The final FATCA (Foreign Account Tax Compliance Act) rules have been published by the US Treasury. The rules require foreign financial institutions (including institutions in Australia) with US$50,000 of any American taxpayer’s assets to report the holdings to the US Internal Revenue Service. Reuters said non-US pension funds and mutual funds were spared the full brunt of new information-reporting rules.

The US Treasury rejected a request by businesses, banks and foreign investment funds to delay a January 2014 start date for big penalties imposed on individuals and financial firms that do not comply with the law.
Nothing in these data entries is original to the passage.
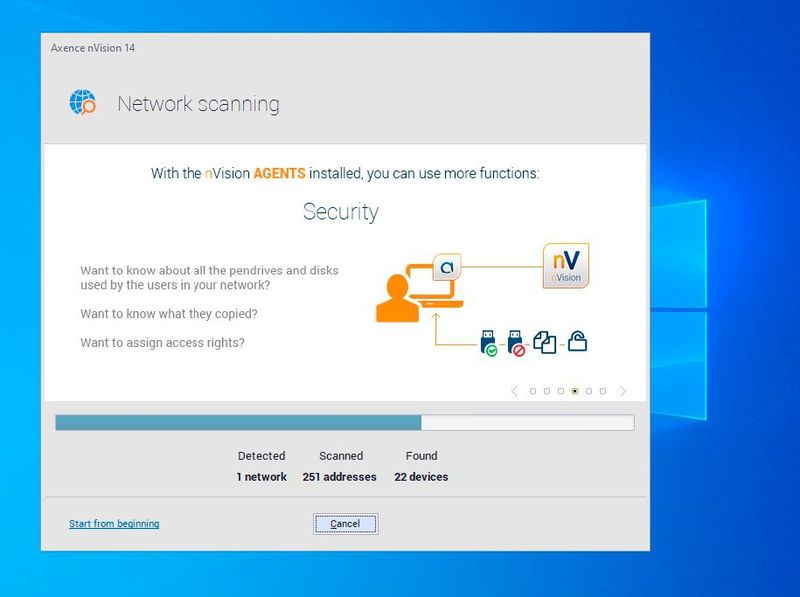Click the 22 devices found counter
The width and height of the screenshot is (800, 597).
422,477
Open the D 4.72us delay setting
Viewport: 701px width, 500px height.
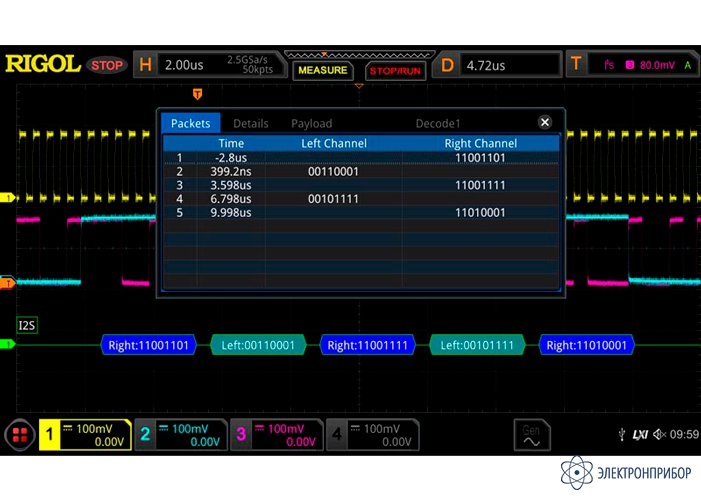pyautogui.click(x=497, y=65)
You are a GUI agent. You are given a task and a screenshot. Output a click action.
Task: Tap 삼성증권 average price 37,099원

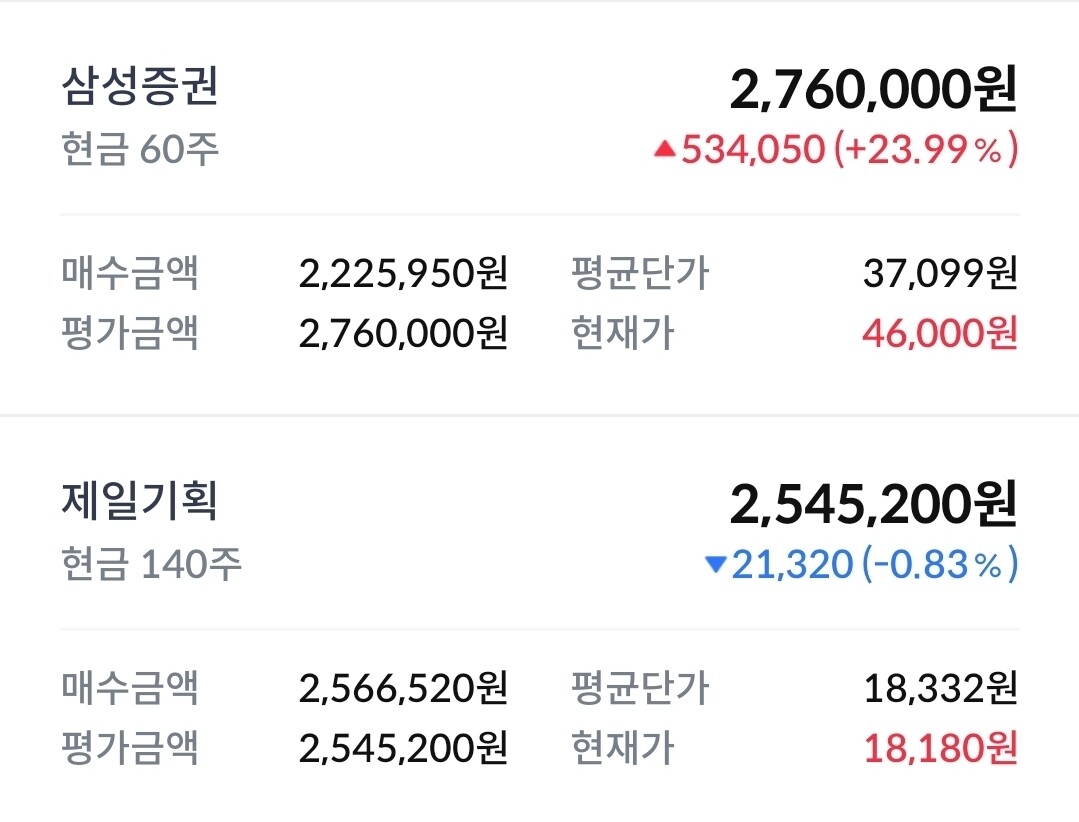coord(939,272)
Certain retirement funds, life insurance and other “low-risk” financial products held outside the US, which are not considered havens for dodging taxes, are exempted from reporting their US account holders’ information to the IRS. Financial firms and foreign governments had been calling for these exemptions.

US Treasury officials are hoping to sign up more than 50 countries with FATCA agreements and kick-start a dragnet of tax enforcement. “The real story here is that looks like it is going to become a global model,” Manal Corwin, deputy assistant Treasury secretary for international tax affairs, told Reuters in an interview.

The rules also incorporate the government-to-government agreements US Treasury has been signing with countries to get their local firms compliant with the law. Norway became the 7th country to forge an agreement, the US Treasury said. Reuters said the United Kingdom, Mexico, Denmark, Ireland, Switzerland and Spain are finalising FATCA agreements. The Australian Government is exploring the feasibility of an intergovernmental agreement with the US.

[LTN 12, 18/1/13]

Swiss Bank to close after 250 years following a guilty plea in relation to assisting wealthy Americans to evade their taxes with secret accounts

According to a report by Reuters, Wegelin & Co, the oldest Swiss private bank, has announced it would shut its doors permanently after more than 250 years (it was founded in 1741), following its guilty plea to a US District Court on charges of helping wealthy Americans evade taxes through secret accounts. “Once the matter is finally concluded, Wegelin will cease to operate as a bank,” Wegelin said in a statement on 17 January 2013 from its headquarters in St. Gallen. William Sharp, a tax lawyer in Tampa, Florida, with many US clients of Swiss banks, said Wegelin’s plea “should serve as a wake-up call” to the world banking community servicing US clients to takes steps to ensure compliance with US law.